那些年,那条路

作者: 响河水 | 来源:发表于2019-02-13 14:23 被阅读68次
    那些年,那条路

          “从门到窗子是七步,从窗子到门也是七步。”这是初中学过的一篇文章中的经典台词。我们一群伙伴上初中,从家里到我们咀头学校十多里的山路途中的熟悉程度,也可以这么说。

          春季学期,我们通学。清早起得早早地,吃上一碗娘烧的荷包蛋出门,其他同学早己互相吆喝着,顶着满天的繁星,在朦朦胧胧的星光下一字排开,火速集结在上庄头的梨树园头,正向庄后的大水沟前行。这段路在百米高的悬崖边沿上,一不小心失足,掉下去会粉身碎骨,好在我们从小熟悉路况,自然胆子大,倒也没发生过什么意外。过了大水沟、酸刺屲,还有几个小沟,下沟上坡要连续倒腾几次。这些大大小小的水沟、草滩,到处都是天然的清泉,没来及洗脸的伙伴们边走边顺手捞上两掬水洗脸的事也是经常的。不过这种水洗上几次,脸上会起癣斑,好长时间会痒得人难受。

          当东方发亮,光线稍微清晰,满野零星的晨鸟会一路为我们唱歌,直到与邻村的同学汇合,沿着羊肠小路再次翻梁越沟,迎着东方的黎明之光,相互照应着一路奔向学校。

          秋季学期,由于夜长天短,路途较远,就得住校。那时学校也没现成宿舍,正好邻居兼同伴的其瑞舅舅在原农具厂有一间办公室,由于厂子倒闭,也几年不用,我和其瑞二弟共三人就住在这12平米的房子里。

            住校其间,我们泥了个土炉子,周末从家里背回些胡麻杆或砍些硬柴,装上母亲擀好切细的豌豆面条,每顿烧着土炉子,轮流煮着那有醋没盐的一锅子面,熟一顿生一顿,饱一顿饥一顿,硬是读完了初中,我和其瑞不小心还先后考上了当时的师范学校!

            住校的辛酸说不完。

            寒冬季节,屋外冰天雪地,屋内冰床冷被难卧倒,衣袜洗了难凉干,空间太小没地方写作业;为取暖,我们捡了煤碴封火取暖,差点被煤烟夺去了生命。那天半夜被尿憋醒,睡在床边的我刚一爬起,“咕咚"一声就滚下床,怎么爬也爬不起来,感觉头炸破疼,喊了几声熟睡的其瑞兄弟俩,随后两人在迷迷糊糊中先后跌下床,这才意识到煤烟中毒,好在我们意识还清醒,挣扎着爬到门边,想方设法打开了宿舍门,忍着寒冬的侵袭,冷空气吹了好长时间才能免强着爬上床!第二天我们稍了假条,睡了一整天,第三天强忍着隐隐的头疼去了学校。从此再也不敢晚上生炉子了!
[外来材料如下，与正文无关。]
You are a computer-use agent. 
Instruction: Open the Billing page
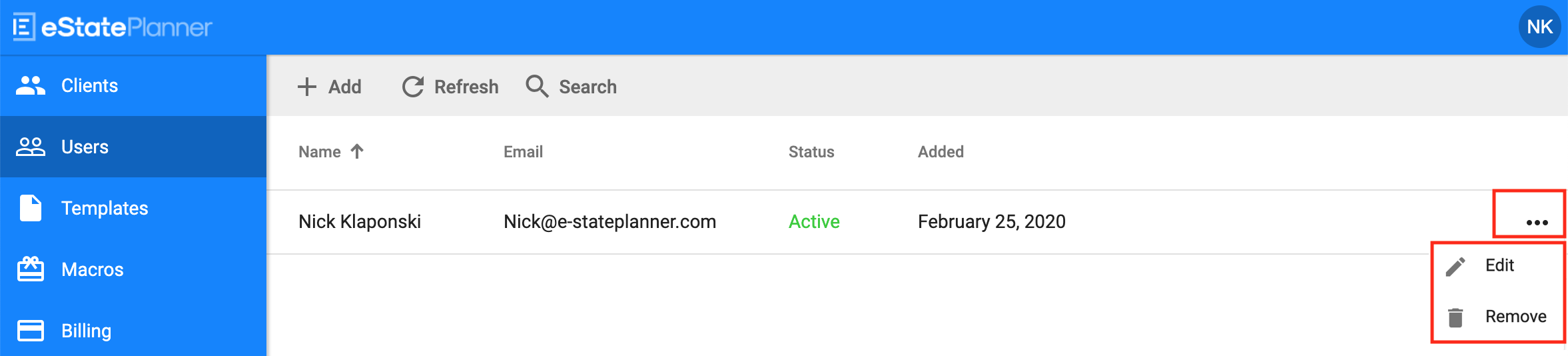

          夏秋季节,是农活最忙的时候,家里巴巴地等着周末回家的我们帮些农活,那时的我们,犁地种田、收割打碾,割草除地喂养牲口,样样都是一把手,响当当一个劳动力。可偏偏天公不作美,记忆中每逢周末下大雨,不但给家里帮不了忙,就连返校也成困难。每到星期天下午返校,冒着电闪雷鸣的瓢泼大雨,深一脚浅一脚,趟过那些草滩,爬过哪些沟湾,再一刺两滑下山梁,来到农具厂的宿舍,脱下被雨冰浸透的衣服和被烂泥裹住鞋袜,舒上一口气!

          这些还不要紧,其实,当时半路上背的洋芋馍馍满屲滚,人仰马翻滑入沟的情景也是经常性的。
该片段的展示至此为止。